Tuesday, 28 March 2017

Our emergency services are stretched to breaking point

Wrexham ambulance crews are being called to deal with emergencies in Flintshire 4,300 times a year - that's 12 callouts a day.

Over the past decade, cuts to our police, fire and ambulance services have caused cutbacks in the services.

Since 2008, public spending cuts imposed by successive Labour, Tory/Lib Dem and now Tory governments in London have led to a reduction in frontline services. These were, we were told, necessary to balance the books as the UK Government looked for savings after bailing out the bankers in the wake of the 2007-8 crash.

Here's where we are today locally:

Plaid Cymru is proud to have supported firefighters in Wrexham and led to public campaign to retain 24 firefighters and one of our two whole-time fire appliances. 
 Thousands signed petitions, marched and protested against the proposal because of the undue risk it would have posed for people - especially with the added problem of arson attacks and a new prison on our doorstep.
 The campaign was won because the North Wales Fire and Rescue Authority failed to persuade the public and, crucially, their own members that this was a cut that could be justified.
 But the threat to our services hasn't gone away. The NWFRA is still looking for cuts and we must continue to argue the case both locally and centrally for proper funding for our emergency services.

Police services have been cut drastically in the past 10 years with fewer and fewer frontline police officer available to deal with problems we face in the town. In 2008 there were five police officers for an area such as Caia Park - one for each ward. Today there are just two with some back-up from PCSOs.
 This cut in frontline services is due to inadequate funding from Westminster, which still holds the purse strings on Welsh policing and criminal justice.

For years our ambulance services have been over-stretched due to problems with beds not being available in our district general hospitals and the closure of community hospitals.

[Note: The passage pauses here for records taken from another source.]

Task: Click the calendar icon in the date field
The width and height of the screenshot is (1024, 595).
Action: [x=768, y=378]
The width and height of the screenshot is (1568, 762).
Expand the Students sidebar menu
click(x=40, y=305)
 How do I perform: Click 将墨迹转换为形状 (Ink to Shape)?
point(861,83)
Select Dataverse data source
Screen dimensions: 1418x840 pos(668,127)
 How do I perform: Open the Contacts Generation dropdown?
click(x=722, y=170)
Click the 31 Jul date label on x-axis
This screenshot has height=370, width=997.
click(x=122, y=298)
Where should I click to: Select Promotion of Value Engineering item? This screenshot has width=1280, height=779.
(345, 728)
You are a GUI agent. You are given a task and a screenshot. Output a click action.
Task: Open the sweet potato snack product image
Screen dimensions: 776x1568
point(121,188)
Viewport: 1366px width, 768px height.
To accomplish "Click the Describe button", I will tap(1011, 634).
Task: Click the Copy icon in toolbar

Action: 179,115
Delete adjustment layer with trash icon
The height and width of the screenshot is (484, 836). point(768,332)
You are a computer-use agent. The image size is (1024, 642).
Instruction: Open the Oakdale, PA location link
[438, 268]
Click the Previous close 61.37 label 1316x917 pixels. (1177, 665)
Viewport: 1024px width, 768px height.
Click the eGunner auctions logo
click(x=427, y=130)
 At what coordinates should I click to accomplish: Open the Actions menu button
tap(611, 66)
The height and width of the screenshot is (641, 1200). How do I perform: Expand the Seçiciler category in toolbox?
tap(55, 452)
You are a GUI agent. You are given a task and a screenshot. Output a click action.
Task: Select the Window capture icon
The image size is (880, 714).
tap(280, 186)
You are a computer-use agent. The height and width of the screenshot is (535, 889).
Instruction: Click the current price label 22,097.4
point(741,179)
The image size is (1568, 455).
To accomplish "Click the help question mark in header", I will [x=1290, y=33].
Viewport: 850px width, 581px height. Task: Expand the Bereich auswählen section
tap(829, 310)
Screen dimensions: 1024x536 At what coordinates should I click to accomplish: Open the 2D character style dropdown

That's led to many ambulance crews being unavoidably detained outside Emergency Departments as hospital management tries to find spare beds for patients.
 Add to this a plan by neighbouring Flintshire to reduce night-time cover and you have a recipe for further disaster.
 Plaid Cymru’s North Wales AM Llyr Gruffydd has questioned why Flintshire’s night-time ambulance cover is being cut by 50% on Monday nights and by 25% on other nights when it already has the worst response rate to red callouts in north Wales.
The information is revealed in a Freedom of Information request by the Assembly Member after Welsh Ambulance Service Trust managers denied a plan to reduce night-time cover in the county from April. That claim was made after Mr Gruffydd first raised concerns made to him by ambulance crews.
 The FOI shows that, in addition to answering just 63% of red callouts within the target eight minutes, crews from outside the county have been called out to Flintshire 8000 times in the past year. That amounts to more than four in 10 of the total calls made to the ambulance service in Flintshire.
Analysis of figures show that crews from outside Flintshire are dealing with 22 calls a day from Flintshire – a total of 8,081 in 2016. More than half of those were crews from Wrexham – who dealt with 4,308 calls in a year – followed by Denbighshire’s crews with 2,441.
Mr Gruffydd said: 
“This new information raises new concerns. It confirms that the Trust plans to reduce cover by a half on Monday nights and a quarter for five other nights from next month. I’d like to hear from the Welsh Ambulance Service Trust why they consider cover to be sufficient in Flintshire when they are so over-stretched that crews from surrounding areas and as far afield as Anglesey are having to come to the county to deal with 42% of all calls.“This clearly shows that there is a capacity problem in Flintshire itself as it is drawing on services in neighbouring counties and this, in turn, has a knock-on effect with crews in Denbighshire and Wrexham bearing the brunt. With that in mind, I’m hoping WAST can provide a simple explanation as to why night-time services are being cut in Flintshire rather than playing with words as they did last time.”
The impact of this on ambulance services in Wrexham is becoming acute. If ambulance crews are attending an average of 12 calls a day in Flintshire, that's 12 calls they can't respond to in good time in Wrexham.

Financial pressures on all our emergency services are driving a cuts agenda that is leading to a poorer service and all three working at - or beyond - capacity. It's unsustainable and the Tories have no intention of stopping their crusade to destroy our public services with their salami slicing of public funds.

Wales deserves better - we need to control our own budgets and invest in our most important public services.